=== Document excerpt ===
%%
Olímpio Mourão Filho (9 May 1900 – 28 May 1972) was a Brazilian military officer known as the author of the Cohen Plan, a document used to justify the Estado Novo coup in 1937, and, ahead of the 4th Military Region/Infantry Division, as a precipitator of the 1964 coup d'état. He reached the rank of army general and ended his career presiding over the Superior Military Court from 1967 to 1969.

As head of the secret service of the Brazilian Integralist Action, under orders from Plínio Salgado, he wrote the script for a takeover of power by the communists. In the hands of the government, the text was disclosed and falsely attributed to the Communist International as a real insurrection plan, thus justifying the adoption of dictatorial powers by Getúlio Vargas. Accusations of having served to implement the Estado Novo harmed his career and created lasting distrust among other officers, even though he was acquitted in an Army Justification Council in 1955.

He served in the logistics of the Brazilian Expeditionary Force and worked in telecommunications in the government of Juscelino Kubitschek. After defending the inauguration of João Goulart in the Presidency in 1961, in the following years he considered Goulart a threat to the political system and conspired for his overthrow while serving in Santa Maria, Rio Grande do Sul, São Paulo and Juiz de Fora, Minas Gerais. He claimed to have constituted the "greatest conspiracy in the Americas", but his articulations were only one part of the conspiracy activity and other conspirators sought to control him. In Minas Gerais, he had as allies his subordinate, general Carlos Luís Guedes, and governor Magalhães Pinto. He carried out Goulart's deposition when, before the date foreseen by the other conspirators, he moved his 4th Infantry Division from Minas Gerais in Operation Popeye, initiating the coup.

His role in the continuation and victory of the coup was minor. In the resulting military dictatorship, he was sidelined from positions of power by the other coup leaders and relegated to the position of justice of the Superior Military Court. During the dictatorship, he criticized the governments of Castelo Branco and Costa e Silva, having an erratic political position, at first a hard-line and later critical of authoritarianism. In 1979, years after his death, the publication of his memoirs by journalist Hélio Silva created great controversy, as they harshly attacked the other military officers.
%%
=== Excerpted records ===
%%
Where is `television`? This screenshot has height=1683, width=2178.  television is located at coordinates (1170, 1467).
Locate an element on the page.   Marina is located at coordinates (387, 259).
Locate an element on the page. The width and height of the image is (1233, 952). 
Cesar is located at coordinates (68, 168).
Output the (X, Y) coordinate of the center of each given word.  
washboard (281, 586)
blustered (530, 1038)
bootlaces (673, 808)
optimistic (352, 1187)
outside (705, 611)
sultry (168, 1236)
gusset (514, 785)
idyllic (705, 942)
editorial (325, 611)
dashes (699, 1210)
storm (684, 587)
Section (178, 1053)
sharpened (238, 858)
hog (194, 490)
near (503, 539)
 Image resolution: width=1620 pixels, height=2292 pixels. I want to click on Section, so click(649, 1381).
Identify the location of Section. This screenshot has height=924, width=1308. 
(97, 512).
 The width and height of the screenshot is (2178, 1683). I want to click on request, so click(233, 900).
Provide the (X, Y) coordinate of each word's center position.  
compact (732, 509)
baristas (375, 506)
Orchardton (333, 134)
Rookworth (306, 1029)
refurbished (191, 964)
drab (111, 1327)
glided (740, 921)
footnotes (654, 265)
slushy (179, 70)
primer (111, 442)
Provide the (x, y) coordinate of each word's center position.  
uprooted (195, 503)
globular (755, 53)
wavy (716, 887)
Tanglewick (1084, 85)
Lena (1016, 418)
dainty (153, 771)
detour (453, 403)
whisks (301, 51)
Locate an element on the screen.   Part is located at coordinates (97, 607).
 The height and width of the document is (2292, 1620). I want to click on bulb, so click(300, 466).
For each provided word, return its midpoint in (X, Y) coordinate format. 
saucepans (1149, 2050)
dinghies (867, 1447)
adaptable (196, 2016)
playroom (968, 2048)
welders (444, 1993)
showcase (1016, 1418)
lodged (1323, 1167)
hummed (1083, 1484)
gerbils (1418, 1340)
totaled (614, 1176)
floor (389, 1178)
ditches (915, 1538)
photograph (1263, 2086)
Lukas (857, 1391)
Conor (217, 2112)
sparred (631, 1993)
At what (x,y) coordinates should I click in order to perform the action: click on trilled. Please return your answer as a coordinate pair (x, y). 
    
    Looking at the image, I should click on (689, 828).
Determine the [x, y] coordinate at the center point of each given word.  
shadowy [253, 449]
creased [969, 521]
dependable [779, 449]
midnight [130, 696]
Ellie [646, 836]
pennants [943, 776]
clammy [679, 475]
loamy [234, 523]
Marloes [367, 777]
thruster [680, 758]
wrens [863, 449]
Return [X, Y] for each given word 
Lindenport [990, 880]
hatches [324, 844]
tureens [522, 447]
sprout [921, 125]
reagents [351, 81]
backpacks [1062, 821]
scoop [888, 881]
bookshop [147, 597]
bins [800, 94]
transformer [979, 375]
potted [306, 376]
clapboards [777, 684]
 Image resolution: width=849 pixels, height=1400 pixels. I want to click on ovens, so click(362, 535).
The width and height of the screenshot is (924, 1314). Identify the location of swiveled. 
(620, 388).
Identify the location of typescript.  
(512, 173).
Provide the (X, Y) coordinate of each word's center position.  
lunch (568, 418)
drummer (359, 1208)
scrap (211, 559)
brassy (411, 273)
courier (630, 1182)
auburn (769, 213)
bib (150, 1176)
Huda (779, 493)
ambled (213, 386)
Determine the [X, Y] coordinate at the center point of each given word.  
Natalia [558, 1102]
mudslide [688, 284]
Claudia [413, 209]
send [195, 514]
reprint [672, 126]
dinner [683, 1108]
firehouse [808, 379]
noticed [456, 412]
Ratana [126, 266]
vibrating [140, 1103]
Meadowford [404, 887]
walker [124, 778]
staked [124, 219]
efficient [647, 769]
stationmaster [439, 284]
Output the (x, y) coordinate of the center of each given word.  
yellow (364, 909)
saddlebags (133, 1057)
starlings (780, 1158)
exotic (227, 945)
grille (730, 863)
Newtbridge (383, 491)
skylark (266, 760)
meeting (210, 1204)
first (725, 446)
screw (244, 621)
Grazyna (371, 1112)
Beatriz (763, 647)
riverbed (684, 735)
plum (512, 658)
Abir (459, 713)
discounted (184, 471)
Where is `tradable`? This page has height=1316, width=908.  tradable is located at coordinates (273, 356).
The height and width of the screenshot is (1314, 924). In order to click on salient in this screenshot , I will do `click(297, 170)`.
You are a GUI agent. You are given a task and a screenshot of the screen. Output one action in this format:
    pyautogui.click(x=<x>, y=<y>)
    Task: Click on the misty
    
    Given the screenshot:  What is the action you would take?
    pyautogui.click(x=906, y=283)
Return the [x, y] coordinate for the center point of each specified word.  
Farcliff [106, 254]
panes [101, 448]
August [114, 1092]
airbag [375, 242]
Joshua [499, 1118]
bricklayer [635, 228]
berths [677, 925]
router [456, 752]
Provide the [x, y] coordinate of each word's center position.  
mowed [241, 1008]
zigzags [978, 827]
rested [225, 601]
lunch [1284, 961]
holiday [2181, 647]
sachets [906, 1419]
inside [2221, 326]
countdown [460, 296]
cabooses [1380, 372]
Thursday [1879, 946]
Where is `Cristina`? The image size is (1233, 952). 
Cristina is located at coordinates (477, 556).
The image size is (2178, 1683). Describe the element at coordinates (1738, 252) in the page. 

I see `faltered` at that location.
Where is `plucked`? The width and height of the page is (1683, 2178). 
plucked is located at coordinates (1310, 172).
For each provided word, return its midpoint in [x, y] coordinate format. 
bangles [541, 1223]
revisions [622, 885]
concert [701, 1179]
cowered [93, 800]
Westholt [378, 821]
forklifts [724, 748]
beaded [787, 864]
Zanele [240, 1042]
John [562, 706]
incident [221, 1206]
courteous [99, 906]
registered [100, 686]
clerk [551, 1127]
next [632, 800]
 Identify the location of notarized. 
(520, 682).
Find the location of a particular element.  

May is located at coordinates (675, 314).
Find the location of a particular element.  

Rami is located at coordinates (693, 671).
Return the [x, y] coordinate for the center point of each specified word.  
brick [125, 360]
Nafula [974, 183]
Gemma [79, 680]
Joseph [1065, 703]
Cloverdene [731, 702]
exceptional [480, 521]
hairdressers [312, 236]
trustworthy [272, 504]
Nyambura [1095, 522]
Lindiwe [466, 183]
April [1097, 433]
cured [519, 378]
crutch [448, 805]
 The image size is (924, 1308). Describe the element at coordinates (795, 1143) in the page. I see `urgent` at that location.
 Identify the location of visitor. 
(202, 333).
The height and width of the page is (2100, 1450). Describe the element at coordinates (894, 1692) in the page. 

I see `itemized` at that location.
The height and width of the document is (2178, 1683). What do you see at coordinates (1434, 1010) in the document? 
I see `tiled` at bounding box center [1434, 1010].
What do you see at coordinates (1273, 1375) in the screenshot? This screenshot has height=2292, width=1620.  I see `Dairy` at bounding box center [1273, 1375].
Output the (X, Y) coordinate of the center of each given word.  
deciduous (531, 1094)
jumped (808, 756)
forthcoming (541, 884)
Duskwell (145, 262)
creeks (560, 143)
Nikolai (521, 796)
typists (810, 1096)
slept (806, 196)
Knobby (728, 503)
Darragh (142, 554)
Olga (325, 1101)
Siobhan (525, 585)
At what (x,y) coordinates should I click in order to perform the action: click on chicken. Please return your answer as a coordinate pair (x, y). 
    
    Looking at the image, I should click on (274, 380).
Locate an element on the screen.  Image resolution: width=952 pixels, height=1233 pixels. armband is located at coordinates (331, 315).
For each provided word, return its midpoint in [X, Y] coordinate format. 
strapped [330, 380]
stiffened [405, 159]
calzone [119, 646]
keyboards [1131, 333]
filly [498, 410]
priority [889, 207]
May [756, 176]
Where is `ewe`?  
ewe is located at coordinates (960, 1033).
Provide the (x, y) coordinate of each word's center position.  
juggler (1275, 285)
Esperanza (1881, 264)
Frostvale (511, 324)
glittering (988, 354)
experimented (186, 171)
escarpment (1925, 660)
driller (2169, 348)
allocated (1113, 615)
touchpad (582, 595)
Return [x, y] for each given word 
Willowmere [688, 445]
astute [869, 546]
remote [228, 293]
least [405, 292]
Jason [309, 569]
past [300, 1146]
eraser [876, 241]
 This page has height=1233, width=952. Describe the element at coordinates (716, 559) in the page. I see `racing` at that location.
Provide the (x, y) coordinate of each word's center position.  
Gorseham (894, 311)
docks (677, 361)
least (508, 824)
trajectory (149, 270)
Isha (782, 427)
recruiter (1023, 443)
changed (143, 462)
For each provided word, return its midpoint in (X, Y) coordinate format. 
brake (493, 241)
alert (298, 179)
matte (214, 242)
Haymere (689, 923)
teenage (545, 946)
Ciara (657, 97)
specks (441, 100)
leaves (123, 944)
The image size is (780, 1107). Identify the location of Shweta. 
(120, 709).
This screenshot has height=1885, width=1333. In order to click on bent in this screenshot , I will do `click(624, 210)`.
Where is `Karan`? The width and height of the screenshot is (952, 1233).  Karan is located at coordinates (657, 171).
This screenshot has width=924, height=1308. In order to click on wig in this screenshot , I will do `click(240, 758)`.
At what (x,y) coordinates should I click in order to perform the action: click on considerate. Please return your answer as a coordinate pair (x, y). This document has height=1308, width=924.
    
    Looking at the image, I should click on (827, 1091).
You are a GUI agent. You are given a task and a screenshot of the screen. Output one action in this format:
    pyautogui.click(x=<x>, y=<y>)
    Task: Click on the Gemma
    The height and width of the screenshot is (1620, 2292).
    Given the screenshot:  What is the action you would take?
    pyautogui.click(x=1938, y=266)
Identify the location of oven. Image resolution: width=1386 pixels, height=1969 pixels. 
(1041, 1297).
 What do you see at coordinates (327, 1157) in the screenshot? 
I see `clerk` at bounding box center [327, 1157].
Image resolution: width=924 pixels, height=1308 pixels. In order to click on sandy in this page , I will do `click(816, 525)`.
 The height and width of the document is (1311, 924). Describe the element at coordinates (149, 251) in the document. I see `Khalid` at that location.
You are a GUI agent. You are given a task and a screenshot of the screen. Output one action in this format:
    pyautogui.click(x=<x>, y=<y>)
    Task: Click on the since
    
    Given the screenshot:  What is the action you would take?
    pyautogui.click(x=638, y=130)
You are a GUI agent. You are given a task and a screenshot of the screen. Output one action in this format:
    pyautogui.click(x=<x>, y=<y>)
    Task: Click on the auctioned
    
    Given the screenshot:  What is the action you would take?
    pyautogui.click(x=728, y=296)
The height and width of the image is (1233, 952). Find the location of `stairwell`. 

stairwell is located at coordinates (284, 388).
%%
=== Parts of the exercise ===
1 - Update the Olímpio Mourão Filho biography, starting with "As head of the" and going on through "Council in 1955.", and put "anarchists" in place of "communists".
2 - Write the next part of the Olímpio Mourão Filho biography, picking up after its final sentence.
The entries have nothing to do with the Olímpio Mourão Filho biography.

=== Task results ===
1 -
As head of the secret service of the Brazilian Integralist Action, under orders from Plínio Salgado, he wrote the script for a takeover of power by the anarchists. In the hands of the government, the text was disclosed and falsely attributed to the Communist International as a real insurrection plan, thus justifying the adoption of dictatorial powers by Getúlio Vargas. Accusations of having served to implement the Estado Novo harmed his career and created lasting distrust among other officers, even though he was acquitted in an Army Justification Council in 1955.

2 -
Biography

Personal life 
The son of Olímpio Júlio de Oliveira Mourão, deputy and state senator, and Mariana Correia Rebelo Mourão, a full teacher at the Normal School of Diamantina, Mourão Filho attended the Diocesan College of the city until he was expelled. He abandoned the study of engineering in Belo Horizonte to enroll in the Military School of Realengo in Rio de Janeiro, in April 1918. His father, an important situationist politician in Diamantina, helped Juscelino Kubitschek start his political career in the city.

He had two daughters with Almira Linhares Mourão, who died on 6 July 1955. He later married Maria Tavares Bastos. His daughter Laurita Mourão (born 1926) worked at the Ministry of Foreign Affairs and published several books, including Mourão, o General do Pijama Vermelho (2002) about her father. It says he was misunderstood in 1937 (“he was scapegoated and deceived”) and in 1964 (“he was never in favor of closing Congress”). 

His pipe-smoking habit was reflected in the name of Operation Popeye.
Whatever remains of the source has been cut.